1. Not pumping your own gas

Apparently New Jersey residents can’t be trusted to pump gas without accidentally setting a fire or two. To keep us safe, self-service gas stations have been illegal in our state since 1949. Jersey is the only place left in the US where this is still true, but we see it as a source of pride rather than cause for embarrassment.

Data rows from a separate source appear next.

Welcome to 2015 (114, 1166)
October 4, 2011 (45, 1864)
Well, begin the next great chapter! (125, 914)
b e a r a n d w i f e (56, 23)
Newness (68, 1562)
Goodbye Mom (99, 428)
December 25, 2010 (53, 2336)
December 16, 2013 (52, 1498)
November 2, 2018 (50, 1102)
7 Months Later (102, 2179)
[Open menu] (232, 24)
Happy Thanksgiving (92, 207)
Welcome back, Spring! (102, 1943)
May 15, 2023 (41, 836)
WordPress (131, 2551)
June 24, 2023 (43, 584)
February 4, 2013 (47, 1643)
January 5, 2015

Every attempt to reverse the ban has been strongly opposed not only because of the thousands of jobs the law creates, but also because it’s part of our culture now. Besides, what would we do with all of our “Jersey girls don’t pump their own gas” merchandise?

2. A real Italian hoagie

The kind you order at a family-run corner sandwich shop, with all the toppings and sprinkled with oil and vinegar instead of mayo. In New Jersey, you’ll get addicted to the constant availability of satisfying, traditional hoagies, and learn to crave some of the more elaborate options too. Places like Hoagie Haven in Princeton became and remained popular because of their specialties like The Phat Lady — a cheesesteak hoagie topped with mozzarella sticks and fries.

3. Driving fast

New Jersey is a state of fast drivers, and when you get used to the pace, everywhere else will frustrate you. Driving is a necessity in our state and traffic jams are a collective daily burden. Our car culture is so strong that we define where we live based on our exit off the turnpike. In return, Jersey has forever made a mark on motorist history with the invention of both the jughandle and the drive-in movie theatre.

4. Going to the mall

New Jersey holds the title of most shopping malls in one area of the world, and no matter what you need, you’ll get addicted to the convenience of always having a large shopping mall nearby to serve that need.

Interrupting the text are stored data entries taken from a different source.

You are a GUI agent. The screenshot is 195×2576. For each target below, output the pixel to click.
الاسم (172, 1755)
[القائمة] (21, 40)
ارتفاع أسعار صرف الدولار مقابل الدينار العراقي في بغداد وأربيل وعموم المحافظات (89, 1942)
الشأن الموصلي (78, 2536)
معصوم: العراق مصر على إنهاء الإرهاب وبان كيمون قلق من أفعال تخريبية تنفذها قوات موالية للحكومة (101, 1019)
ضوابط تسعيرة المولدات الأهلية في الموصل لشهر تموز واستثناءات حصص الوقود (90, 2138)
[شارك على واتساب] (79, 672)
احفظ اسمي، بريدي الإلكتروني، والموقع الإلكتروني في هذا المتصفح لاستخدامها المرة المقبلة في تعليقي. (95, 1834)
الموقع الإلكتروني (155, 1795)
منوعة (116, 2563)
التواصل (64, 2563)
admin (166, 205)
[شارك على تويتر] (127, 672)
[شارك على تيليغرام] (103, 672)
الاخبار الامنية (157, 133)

You may not enjoy the experience — and in Jersey, going to the mall often is an experience — but you’ll find yourself resigned to relying on them.

5. Boardwalk culture

New Jersey invented the boardwalk as we know it today, and no one else does it quite like us.

With the rise of luxury seaside resorts in Atlantic City during the 1800s, local businessmen quickly realized that they had a problem: visitors either avoided the sand or tracked it back with them through hotels and high-end stores. Railroad conductor Alex Boardman solved the problem by building an 8-foot wide wooden walkway running from the hotels along the shore. By the early 1900s it changed from a seasonal to a permanent fixture while adjoining piers were built for amusement. Shows, contests, concerts and food grew around the boardwalk and added life to the previously sedate promenade.

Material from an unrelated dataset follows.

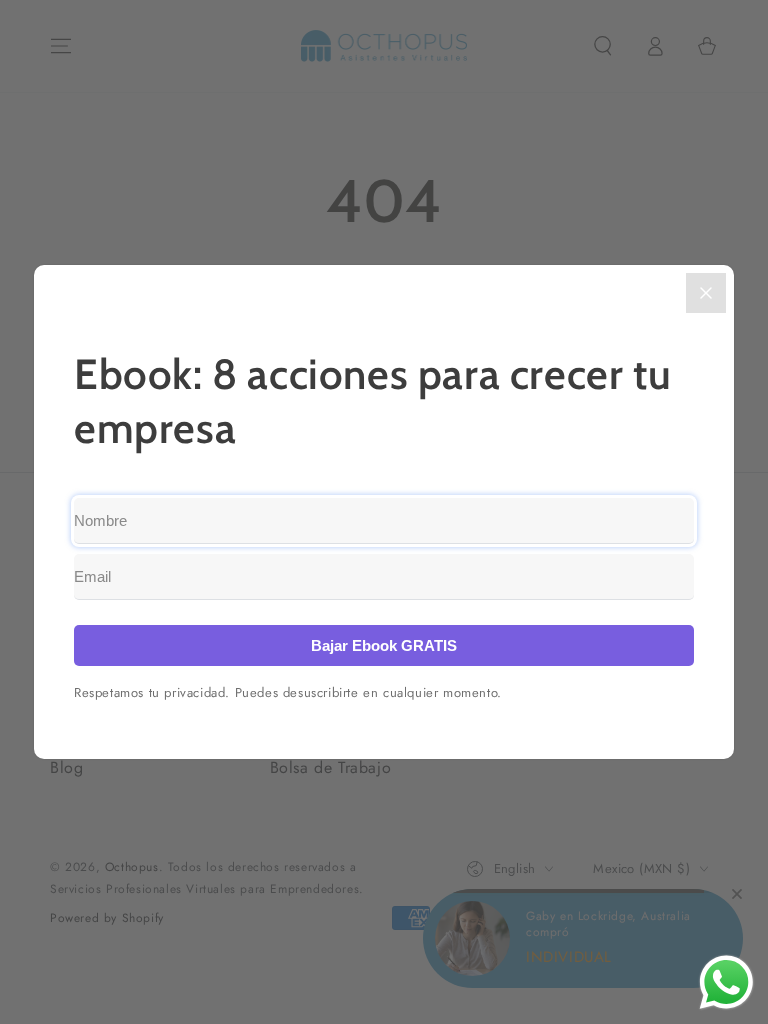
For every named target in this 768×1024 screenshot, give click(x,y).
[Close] (706, 293)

This trendsetting boardwalk inspired more throughout the East Coast before the concept spread west to California. Even Middle American began constructing ‘riverwalks’ to emulate the boardwalk culture alongside the only water they had access to.

The Atlantic City boardwalk is over 60 feet wide and 6 miles long now, and boardwalk culture has only grown with it. You’ll quickly become addicted to the both the lively entertainment and the natural beauty of a Jersey Shore summer.

6. Walking across history

With over 100 battles fought within New Jersey’s boundaries, our state is known as ‘the Pathway of the Revolution”. Both Princeton and Trenton temporarily served as the nation’s capital during the war, and the famous Burr-Hamilton duel took place in Weehawken. Living surrounded by so much history is something you will quickly grow to love and crave.

7. The pride you feel every time Jon Stewart talks about his home state

Because Jon Stewart is amazing, and anything that you have in common must be wonderful.

8. The diversity

You may not think of New Jersey as being an especially diverse place, but we really are a state of contradictions. We have several coexisting identities, emphasized by our north-south divide, and the communities you’ll find by the shore share little in common with what you will witness in Hoboken.

We have WASPy New England types and serious scholars living amongst artists and hippies, with the odd Philly bro thrown into the mix. We’re a hard people to sum up, and that’s one of the reasons that living in New Jersey is interesting.

The one thing you can count on: in the most densely populated state, you have a pretty good chance of meeting some great people!